> **Stated problem**
Reproduce the material below line for line, without changing a single character.

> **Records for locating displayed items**
——

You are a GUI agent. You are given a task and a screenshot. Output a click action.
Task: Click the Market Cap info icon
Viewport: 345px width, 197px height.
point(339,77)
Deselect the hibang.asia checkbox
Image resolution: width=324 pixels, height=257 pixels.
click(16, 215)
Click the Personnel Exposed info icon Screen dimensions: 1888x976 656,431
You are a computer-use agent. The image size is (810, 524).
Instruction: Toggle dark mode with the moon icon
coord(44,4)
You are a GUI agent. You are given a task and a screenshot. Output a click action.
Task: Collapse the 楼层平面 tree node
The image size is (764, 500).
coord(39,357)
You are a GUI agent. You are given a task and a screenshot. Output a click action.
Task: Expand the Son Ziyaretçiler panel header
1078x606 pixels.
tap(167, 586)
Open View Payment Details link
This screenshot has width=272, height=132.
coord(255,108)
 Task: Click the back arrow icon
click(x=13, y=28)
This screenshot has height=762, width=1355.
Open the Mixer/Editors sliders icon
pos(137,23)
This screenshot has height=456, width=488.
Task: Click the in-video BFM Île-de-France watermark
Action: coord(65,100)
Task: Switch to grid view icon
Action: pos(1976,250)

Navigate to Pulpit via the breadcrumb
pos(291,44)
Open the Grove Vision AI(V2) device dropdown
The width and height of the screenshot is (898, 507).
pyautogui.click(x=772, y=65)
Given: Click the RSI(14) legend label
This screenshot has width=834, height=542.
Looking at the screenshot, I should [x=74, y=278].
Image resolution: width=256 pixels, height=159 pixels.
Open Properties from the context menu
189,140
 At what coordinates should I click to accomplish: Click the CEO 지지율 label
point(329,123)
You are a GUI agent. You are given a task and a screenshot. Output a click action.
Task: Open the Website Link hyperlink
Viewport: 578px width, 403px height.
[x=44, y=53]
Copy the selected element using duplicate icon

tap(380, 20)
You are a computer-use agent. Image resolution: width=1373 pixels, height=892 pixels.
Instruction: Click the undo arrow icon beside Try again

——

> **The reply**
You are a GUI agent. You are given a task and a screenshot. Output a click action.
Task: Click the Market Cap info icon
Viewport: 345px width, 197px height.
point(339,77)
Deselect the hibang.asia checkbox
Image resolution: width=324 pixels, height=257 pixels.
click(16, 215)
Click the Personnel Exposed info icon Screen dimensions: 1888x976 656,431
You are a computer-use agent. The image size is (810, 524).
Instruction: Toggle dark mode with the moon icon
coord(44,4)
You are a GUI agent. You are given a task and a screenshot. Output a click action.
Task: Collapse the 楼层平面 tree node
The image size is (764, 500).
coord(39,357)
You are a GUI agent. You are given a task and a screenshot. Output a click action.
Task: Expand the Son Ziyaretçiler panel header
1078x606 pixels.
tap(167, 586)
Open View Payment Details link
This screenshot has width=272, height=132.
coord(255,108)
 Task: Click the back arrow icon
click(x=13, y=28)
This screenshot has height=762, width=1355.
Open the Mixer/Editors sliders icon
pos(137,23)
This screenshot has height=456, width=488.
Task: Click the in-video BFM Île-de-France watermark
Action: coord(65,100)
Task: Switch to grid view icon
Action: pos(1976,250)

Navigate to Pulpit via the breadcrumb
pos(291,44)
Open the Grove Vision AI(V2) device dropdown
The width and height of the screenshot is (898, 507).
pyautogui.click(x=772, y=65)
Given: Click the RSI(14) legend label
This screenshot has width=834, height=542.
Looking at the screenshot, I should [x=74, y=278].
Image resolution: width=256 pixels, height=159 pixels.
Open Properties from the context menu
189,140
 At what coordinates should I click to accomplish: Click the CEO 지지율 label
point(329,123)
You are a GUI agent. You are given a task and a screenshot. Output a click action.
Task: Open the Website Link hyperlink
Viewport: 578px width, 403px height.
[x=44, y=53]
Copy the selected element using duplicate icon

tap(380, 20)
You are a computer-use agent. Image resolution: width=1373 pixels, height=892 pixels.
Instruction: Click the undo arrow icon beside Try again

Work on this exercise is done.